"Central Florida will remain among the most attractive retail markets in the nation," says Steven M. Ekovich, vice president/regional manager, Marcus & Millichap. The reason: Ongoing population and employment growth.

"Unlike many regions, Central Florida has the luxury of continued population growth without relying completely on job creation," Ekovich says. "While the tourism industry has experienced some difficult times, the population shifts that have tilted the country to the south will continue to fuel the region's economy."

Another retail watcher, John M. Crossman, senior vice president/retail services director, Trammell Crow Co., Orlando, tells GlobeSt.com "overall, the (retail) market is surprisingly steady."

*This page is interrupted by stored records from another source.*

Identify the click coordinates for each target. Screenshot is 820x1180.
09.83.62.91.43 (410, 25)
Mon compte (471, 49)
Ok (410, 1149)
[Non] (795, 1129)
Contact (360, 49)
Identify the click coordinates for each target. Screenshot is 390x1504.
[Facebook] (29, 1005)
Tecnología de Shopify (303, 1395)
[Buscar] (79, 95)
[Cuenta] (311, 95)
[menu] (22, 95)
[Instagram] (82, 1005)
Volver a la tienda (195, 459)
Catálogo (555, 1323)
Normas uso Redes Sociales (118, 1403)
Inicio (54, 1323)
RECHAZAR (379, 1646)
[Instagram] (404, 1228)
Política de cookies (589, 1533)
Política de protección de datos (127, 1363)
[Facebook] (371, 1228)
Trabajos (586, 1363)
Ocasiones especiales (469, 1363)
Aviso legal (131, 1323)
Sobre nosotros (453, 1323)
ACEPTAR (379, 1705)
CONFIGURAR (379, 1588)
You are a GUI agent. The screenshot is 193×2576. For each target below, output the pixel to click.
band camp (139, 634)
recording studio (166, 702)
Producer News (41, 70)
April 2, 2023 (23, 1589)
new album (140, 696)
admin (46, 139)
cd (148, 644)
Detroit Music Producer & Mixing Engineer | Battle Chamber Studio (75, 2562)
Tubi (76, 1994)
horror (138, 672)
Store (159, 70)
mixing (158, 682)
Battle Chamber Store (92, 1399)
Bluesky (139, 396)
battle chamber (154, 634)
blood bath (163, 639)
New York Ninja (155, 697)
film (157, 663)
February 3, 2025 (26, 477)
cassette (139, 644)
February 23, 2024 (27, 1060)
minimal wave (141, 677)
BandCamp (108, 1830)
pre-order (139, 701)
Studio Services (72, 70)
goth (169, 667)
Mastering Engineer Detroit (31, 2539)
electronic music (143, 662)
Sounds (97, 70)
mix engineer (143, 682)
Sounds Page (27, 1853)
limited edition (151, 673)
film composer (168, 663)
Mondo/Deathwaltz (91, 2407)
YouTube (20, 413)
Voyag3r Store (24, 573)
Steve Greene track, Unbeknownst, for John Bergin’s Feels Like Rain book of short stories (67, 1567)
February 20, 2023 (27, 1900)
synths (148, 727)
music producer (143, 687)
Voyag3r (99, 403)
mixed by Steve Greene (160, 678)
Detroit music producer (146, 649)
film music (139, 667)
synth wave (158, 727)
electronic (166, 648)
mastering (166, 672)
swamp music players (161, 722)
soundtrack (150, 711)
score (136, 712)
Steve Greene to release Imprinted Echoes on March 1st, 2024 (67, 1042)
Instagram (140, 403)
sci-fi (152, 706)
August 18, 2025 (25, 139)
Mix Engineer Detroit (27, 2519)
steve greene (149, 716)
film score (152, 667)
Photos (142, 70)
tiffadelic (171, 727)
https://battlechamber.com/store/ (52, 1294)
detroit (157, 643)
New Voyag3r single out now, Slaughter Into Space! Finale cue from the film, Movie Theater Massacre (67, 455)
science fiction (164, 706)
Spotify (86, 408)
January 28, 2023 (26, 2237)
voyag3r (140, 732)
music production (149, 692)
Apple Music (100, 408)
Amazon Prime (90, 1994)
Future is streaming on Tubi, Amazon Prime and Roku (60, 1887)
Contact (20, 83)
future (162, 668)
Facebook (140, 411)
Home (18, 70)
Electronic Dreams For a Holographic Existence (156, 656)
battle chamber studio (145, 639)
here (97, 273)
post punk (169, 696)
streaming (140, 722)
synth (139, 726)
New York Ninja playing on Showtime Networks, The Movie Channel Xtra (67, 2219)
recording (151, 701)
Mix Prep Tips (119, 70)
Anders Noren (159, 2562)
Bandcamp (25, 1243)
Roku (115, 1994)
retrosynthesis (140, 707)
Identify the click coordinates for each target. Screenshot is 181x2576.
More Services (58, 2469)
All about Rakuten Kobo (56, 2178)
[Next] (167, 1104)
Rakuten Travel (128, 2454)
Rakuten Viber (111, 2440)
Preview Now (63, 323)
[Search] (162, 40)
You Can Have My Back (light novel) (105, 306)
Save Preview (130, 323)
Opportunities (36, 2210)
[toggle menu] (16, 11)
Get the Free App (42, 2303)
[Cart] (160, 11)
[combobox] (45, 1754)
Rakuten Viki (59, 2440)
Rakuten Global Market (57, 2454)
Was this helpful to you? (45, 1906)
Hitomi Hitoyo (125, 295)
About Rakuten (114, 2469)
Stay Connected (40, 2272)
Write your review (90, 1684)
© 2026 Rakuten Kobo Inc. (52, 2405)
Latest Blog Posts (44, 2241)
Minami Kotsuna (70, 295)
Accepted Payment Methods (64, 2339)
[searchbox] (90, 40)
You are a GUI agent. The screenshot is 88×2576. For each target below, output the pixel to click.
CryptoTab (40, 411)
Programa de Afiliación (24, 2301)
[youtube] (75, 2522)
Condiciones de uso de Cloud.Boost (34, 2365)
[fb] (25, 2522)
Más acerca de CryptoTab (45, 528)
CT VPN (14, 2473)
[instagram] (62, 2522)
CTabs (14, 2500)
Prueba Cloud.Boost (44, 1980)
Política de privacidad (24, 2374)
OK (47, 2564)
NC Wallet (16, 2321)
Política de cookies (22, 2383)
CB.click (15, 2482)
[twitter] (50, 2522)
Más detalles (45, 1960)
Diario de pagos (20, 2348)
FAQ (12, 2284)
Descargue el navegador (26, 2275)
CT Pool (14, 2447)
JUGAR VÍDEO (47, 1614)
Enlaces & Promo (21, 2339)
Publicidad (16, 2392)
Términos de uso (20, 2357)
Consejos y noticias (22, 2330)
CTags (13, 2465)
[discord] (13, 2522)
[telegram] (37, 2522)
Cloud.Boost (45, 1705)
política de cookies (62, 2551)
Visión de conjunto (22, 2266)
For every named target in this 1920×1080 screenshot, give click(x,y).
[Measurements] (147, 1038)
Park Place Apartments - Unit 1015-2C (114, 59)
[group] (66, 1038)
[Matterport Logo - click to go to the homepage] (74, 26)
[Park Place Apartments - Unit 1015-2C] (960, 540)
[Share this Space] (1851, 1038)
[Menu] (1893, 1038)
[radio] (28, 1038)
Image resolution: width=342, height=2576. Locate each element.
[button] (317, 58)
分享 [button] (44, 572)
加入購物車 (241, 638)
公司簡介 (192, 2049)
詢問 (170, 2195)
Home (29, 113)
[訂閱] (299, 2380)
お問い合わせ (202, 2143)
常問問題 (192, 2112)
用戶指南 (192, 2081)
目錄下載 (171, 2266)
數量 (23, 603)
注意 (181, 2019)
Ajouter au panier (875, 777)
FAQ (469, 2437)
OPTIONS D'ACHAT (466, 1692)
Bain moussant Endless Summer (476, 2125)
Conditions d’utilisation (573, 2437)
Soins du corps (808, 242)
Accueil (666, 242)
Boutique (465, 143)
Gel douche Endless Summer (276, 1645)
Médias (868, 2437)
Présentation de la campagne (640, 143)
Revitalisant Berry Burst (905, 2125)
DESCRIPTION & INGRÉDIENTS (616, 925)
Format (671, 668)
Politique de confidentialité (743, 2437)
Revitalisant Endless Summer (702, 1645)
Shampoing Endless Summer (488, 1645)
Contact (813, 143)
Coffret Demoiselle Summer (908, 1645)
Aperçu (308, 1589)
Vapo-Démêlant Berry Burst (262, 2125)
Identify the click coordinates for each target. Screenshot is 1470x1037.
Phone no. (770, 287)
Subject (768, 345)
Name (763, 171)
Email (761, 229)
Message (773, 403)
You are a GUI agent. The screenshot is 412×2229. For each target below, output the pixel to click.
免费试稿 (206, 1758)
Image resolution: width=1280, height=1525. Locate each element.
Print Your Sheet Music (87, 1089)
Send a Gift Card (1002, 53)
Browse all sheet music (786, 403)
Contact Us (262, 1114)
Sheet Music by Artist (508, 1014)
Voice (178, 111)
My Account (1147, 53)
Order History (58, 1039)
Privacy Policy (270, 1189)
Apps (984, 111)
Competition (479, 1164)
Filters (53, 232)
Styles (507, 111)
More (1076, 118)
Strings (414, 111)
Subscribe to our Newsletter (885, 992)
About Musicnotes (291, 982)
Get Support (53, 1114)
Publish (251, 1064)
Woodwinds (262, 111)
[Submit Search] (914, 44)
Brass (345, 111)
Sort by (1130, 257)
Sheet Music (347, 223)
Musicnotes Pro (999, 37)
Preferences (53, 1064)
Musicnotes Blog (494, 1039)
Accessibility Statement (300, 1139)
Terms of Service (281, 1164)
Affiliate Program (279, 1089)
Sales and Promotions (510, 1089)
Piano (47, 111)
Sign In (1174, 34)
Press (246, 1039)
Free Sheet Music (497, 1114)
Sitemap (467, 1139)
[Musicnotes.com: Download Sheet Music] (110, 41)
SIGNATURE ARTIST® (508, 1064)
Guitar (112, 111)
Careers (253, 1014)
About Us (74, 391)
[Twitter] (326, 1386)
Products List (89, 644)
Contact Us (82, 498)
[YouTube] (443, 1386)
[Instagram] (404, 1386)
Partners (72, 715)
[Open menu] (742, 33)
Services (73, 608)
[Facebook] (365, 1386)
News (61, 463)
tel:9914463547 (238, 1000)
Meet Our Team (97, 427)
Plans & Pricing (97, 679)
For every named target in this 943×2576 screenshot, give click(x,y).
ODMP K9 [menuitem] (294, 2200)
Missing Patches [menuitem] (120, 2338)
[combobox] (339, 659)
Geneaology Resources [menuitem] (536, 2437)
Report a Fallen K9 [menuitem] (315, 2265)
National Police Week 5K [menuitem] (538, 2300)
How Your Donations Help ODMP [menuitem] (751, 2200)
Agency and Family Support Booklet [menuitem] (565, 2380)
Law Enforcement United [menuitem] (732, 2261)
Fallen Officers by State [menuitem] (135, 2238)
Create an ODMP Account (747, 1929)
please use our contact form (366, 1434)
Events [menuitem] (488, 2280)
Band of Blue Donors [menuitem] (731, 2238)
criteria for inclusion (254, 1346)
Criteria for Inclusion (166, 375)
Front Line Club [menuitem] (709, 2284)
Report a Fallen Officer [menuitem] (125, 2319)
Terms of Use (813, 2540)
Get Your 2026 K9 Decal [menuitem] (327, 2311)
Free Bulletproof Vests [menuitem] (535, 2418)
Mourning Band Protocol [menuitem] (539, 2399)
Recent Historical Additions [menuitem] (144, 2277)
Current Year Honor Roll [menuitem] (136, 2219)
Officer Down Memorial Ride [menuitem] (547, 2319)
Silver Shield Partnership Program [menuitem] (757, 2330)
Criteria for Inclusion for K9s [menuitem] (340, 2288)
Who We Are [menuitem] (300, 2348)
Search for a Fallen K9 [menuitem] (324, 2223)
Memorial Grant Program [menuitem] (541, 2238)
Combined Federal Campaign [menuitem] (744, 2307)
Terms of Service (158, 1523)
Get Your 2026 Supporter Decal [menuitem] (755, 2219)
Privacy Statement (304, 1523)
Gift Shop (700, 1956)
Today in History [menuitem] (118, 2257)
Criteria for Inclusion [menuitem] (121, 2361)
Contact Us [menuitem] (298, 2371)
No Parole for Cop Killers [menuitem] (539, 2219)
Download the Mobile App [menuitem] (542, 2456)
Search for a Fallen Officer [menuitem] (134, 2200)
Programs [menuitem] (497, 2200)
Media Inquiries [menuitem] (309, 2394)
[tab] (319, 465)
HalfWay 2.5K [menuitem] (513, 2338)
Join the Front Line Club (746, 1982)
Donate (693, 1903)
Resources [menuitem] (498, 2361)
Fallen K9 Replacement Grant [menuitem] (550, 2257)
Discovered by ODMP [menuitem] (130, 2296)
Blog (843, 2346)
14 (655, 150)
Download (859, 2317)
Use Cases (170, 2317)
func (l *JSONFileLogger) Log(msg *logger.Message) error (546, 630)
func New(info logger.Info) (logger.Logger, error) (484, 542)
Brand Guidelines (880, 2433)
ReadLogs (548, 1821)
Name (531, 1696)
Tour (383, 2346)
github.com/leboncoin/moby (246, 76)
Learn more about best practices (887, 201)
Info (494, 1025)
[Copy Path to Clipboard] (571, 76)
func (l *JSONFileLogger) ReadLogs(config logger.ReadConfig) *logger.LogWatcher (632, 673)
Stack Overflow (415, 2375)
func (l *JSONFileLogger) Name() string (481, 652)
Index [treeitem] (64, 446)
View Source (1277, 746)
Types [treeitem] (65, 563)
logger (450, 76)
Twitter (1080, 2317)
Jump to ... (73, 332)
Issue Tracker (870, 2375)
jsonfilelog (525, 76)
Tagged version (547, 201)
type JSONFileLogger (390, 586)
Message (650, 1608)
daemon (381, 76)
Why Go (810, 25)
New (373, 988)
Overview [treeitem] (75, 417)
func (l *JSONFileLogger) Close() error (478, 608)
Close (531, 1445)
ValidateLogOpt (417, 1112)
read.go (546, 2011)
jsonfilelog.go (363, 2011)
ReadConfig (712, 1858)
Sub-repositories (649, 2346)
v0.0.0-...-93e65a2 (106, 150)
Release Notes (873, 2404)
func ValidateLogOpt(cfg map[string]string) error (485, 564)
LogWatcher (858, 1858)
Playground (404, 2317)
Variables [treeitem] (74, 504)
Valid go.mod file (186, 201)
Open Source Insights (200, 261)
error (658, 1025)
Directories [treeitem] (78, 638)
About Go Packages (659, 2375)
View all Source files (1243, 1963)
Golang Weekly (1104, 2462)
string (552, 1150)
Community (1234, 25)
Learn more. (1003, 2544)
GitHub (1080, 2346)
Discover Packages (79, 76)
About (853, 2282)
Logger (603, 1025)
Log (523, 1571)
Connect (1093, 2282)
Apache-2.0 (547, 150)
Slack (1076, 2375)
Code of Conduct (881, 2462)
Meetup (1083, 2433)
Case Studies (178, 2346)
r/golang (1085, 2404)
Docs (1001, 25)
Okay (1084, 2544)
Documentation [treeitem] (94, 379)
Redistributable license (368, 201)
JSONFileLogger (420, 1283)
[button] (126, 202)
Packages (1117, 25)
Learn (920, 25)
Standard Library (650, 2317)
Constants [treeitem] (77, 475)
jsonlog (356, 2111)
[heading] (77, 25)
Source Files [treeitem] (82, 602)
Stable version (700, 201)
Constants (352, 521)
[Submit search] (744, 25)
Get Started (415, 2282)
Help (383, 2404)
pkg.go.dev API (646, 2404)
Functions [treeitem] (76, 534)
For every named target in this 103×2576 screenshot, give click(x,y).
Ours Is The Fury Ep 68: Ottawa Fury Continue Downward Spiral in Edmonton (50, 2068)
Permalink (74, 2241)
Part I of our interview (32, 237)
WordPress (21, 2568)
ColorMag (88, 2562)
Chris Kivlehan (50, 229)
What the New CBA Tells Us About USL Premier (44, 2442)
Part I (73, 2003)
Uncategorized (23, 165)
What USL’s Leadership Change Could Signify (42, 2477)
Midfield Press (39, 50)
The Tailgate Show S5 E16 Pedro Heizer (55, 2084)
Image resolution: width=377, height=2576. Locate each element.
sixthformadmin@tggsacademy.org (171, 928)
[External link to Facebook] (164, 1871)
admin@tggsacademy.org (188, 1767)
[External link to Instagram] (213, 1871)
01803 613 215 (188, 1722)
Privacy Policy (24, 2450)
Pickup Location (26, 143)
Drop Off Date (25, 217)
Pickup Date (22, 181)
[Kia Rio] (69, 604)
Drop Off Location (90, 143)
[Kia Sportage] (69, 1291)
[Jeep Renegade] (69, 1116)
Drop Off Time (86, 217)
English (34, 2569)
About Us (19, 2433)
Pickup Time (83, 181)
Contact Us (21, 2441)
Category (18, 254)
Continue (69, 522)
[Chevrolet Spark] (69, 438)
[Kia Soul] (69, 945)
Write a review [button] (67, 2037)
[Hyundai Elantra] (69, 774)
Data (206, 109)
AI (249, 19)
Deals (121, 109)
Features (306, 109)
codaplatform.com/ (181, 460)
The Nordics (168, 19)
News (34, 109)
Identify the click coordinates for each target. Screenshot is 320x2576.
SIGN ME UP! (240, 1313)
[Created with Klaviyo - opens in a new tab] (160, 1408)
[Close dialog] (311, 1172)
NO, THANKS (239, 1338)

However, Crossman looks for a shakeout in the power center sector. "Power centers are the concern area," Crossman says. "Look for at least one major power center tenant to leave the market in early 2002."

Others, such as Bed, Bath and Beyond, will expand cautiously. "On the other hand, some retailers, like Ross, who tend to thrive in down markets as much as up markets, should continue to expand," Crossman says.

New heavyweight anchors will also be entering the Orlando market when the 1.3 million-sf, 405-acre Mall at Millenia is tentatively scheduled to open in late October. Bloomingdale's, Macy's and Neiman Marcus are the big draws. "They will give us a very good read on our market when they open up," Crossman tells GlobeSt.com.

In the Tampa region, 80 miles west of Downtown Orlando, new retail construction will slow slightly this year "due to an economy that has gone from an expected rebound to a deeper decline," Ekovich of Marcus & Millichap says. About 3.5 million sf of new product started in 2000, but only 2.5 million sf is expected to surface this year.

Orlando's retail starts will also be slow compared to last year's pace when four million sf of new product broke ground. "Luxury shopping centers have been in demand for some time in Central Florida, but it remains to be seen if the timing is right for several projects," Ekovich says.

In Lakeland-Winter Haven, retail construction is crawling and is "forecast to pale in comparison to the 700,000 sf started last year," the M&M executive says.

Tampa retail vacancies over the past two years have ranged between 10% and 11% and are expected to continue that pattern this year, even though consumer spending remains lower than usual, Ekovich says.

In Orlando, "although construction is forecast to slow slightly, the tourism trade that heavily impacts the (retail) market will enter a period of uncertainty and retail occupancy will suffer," Ekovich predicts. Vacancies will remain stable at 9% to 10% in the 45 million-sf metro Orlando market.

Sarasota, south of Tampa, will see vacancies of about 11% "as continued construction is met by solid demand," the M&M broker says. "While the next six months will be particularly trying for markets more reliant on the tourism industry, retail properties in Sarasota will remain solid performers due to the region's strong demographics."

The Lakeland-Winter Haven hub, 60 miles south of Downtown Orlando, has the highest retail vacancy in Central Florida at 15%. However, "the area has made great strides in reducing the statistic over the past 18 months," Ekovich notes. "Vacancy rates should continue to decline as demand outpaces supply."